Among my favorite places (alas, least visited) are the edges of the seas, especially rocky ones with intertidal pools.

These edges -- you may recall Rachel Carson's book, The Edge of the Sea -- are fascinating and have also been responsible for some significant research on how communities are regulated (cf. Robert Paine's work on starfish and sea urchins).

Photo of a tide pool from Wikipedia.
Deep Look, the series of short documentary videos produced by KQED and PBS, shows part of the life cycle of sea urchins (aka sea hedgehogs) which live in sea edges.

The early life of sea urchins is tumultuous and chancy, beginning in the open ocean and ending up, when they are successful, on seashores where they grow to maturity and live in the relentless cycle of tides and endless waves.

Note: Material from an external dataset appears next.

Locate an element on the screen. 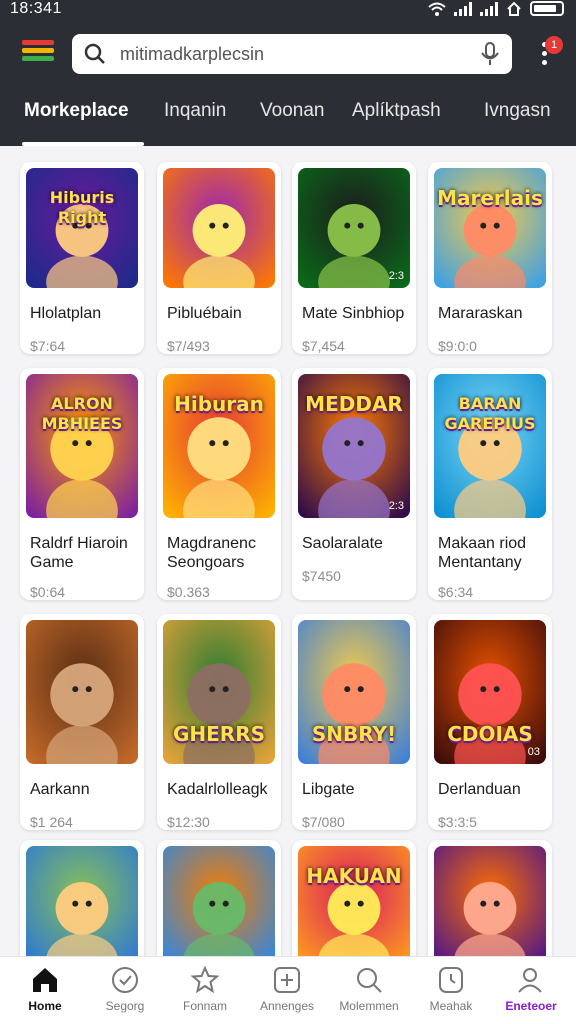  wifi-icon is located at coordinates (437, 9).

John Steinbeck dedicated Cannery Row to marine biologist and intertidal ecologist, Ed Ricketts, the "Doc" in the book. Ricketts lived in as well as stored specimens he collected at the shore and tide pools in a building known as Pacific Marine Laboratories. Here is Steinbeck writing about the richness of the shore.

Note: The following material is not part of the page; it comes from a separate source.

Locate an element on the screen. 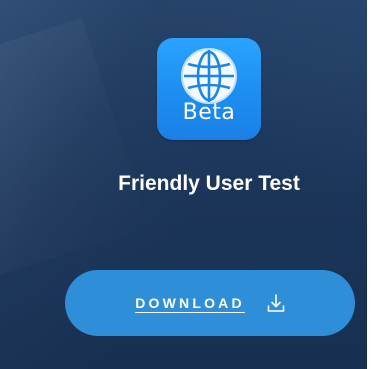 The height and width of the screenshot is (369, 371). download-label: DOWNLOAD is located at coordinates (190, 303).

Doc was collecting marine animals in the Great Tide Pool on the tip of the Peninsula. It is a fabulous place: when the tide is in, a wave-churned basin, creamy with foam, whipped by the combers that roll in... But when the tide goes out the little water world becomes quiet and lovely. The sea is very clear and the bottom becomes fantastic with hurrying, fighting, feeding, breeding animals. Crabs rush from frond to frond of the waving algae. Starfish squat over mussels and limpets, attach their million little suckers and then slowly lift with incredible power until the prey is broken from the rock. And then the starfish stomach comes out and envelops its food.